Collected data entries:
*** Block opens ***

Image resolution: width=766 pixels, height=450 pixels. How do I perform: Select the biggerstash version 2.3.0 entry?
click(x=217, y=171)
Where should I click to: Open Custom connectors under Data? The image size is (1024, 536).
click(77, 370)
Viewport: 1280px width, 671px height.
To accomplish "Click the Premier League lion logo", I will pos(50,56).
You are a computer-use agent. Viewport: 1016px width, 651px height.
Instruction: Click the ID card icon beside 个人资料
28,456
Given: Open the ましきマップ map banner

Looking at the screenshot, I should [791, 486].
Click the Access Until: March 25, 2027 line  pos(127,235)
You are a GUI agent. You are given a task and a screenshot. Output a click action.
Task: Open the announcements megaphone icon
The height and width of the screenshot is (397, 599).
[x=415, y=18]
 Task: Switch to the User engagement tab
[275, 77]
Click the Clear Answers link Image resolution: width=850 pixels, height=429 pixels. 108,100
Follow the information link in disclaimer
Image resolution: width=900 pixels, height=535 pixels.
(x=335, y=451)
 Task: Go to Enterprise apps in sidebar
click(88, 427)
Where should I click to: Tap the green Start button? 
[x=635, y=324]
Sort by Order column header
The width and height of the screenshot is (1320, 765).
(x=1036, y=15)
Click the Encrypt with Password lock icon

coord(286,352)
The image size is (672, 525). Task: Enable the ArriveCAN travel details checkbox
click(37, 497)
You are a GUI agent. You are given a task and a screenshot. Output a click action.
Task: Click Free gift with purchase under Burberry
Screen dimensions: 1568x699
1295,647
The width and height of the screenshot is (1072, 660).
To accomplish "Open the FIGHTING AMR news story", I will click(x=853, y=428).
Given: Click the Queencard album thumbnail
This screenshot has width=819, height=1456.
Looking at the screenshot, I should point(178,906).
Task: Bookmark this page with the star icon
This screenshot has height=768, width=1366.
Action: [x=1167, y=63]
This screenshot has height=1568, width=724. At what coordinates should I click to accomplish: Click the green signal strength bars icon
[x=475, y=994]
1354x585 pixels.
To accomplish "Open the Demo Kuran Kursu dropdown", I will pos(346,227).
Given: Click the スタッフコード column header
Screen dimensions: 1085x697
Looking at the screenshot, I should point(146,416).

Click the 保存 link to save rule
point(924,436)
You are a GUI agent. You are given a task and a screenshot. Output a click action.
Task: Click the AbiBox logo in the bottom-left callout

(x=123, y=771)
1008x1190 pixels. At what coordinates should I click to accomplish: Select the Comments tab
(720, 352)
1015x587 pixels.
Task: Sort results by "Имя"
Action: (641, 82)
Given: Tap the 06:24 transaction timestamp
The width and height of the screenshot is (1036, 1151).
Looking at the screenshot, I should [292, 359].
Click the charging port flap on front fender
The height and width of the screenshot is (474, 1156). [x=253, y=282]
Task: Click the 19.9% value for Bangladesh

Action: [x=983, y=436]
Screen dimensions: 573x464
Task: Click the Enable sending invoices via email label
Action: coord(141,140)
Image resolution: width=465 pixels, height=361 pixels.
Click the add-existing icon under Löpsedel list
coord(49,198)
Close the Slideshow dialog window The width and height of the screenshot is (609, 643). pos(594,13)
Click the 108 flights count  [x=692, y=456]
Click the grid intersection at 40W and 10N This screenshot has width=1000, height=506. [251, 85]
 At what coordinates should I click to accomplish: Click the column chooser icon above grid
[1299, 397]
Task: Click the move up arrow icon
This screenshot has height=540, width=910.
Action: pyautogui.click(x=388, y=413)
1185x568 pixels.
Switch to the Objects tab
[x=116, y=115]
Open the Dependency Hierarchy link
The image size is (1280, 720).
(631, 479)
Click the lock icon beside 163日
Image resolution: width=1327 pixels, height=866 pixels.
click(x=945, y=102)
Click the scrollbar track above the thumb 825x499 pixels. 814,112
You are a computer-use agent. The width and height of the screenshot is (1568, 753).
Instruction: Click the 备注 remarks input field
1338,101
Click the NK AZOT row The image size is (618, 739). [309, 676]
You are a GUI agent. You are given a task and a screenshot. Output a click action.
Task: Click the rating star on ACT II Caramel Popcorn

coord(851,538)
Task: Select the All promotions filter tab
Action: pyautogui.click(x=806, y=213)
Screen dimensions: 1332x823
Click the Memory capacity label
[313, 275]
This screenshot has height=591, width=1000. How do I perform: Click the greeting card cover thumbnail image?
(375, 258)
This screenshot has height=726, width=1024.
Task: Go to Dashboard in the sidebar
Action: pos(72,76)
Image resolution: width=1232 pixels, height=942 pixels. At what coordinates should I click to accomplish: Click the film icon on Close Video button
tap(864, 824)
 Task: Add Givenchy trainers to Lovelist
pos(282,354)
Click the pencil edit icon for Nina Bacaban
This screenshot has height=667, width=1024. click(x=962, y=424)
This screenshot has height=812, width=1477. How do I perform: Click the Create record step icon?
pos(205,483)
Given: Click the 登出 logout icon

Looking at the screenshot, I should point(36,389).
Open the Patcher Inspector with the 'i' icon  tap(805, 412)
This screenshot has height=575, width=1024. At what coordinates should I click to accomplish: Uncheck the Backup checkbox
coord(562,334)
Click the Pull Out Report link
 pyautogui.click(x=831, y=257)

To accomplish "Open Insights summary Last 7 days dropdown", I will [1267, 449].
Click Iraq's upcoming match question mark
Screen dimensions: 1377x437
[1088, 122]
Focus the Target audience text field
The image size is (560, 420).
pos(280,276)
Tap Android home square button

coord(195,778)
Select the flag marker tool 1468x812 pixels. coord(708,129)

*** Block closes ***

### Task objective
Return each line of the data above that includes the word "Viewport".

### Result of this task
Viewport: 1280px width, 671px height.
You are a computer-use agent. Viewport: 1016px width, 651px height.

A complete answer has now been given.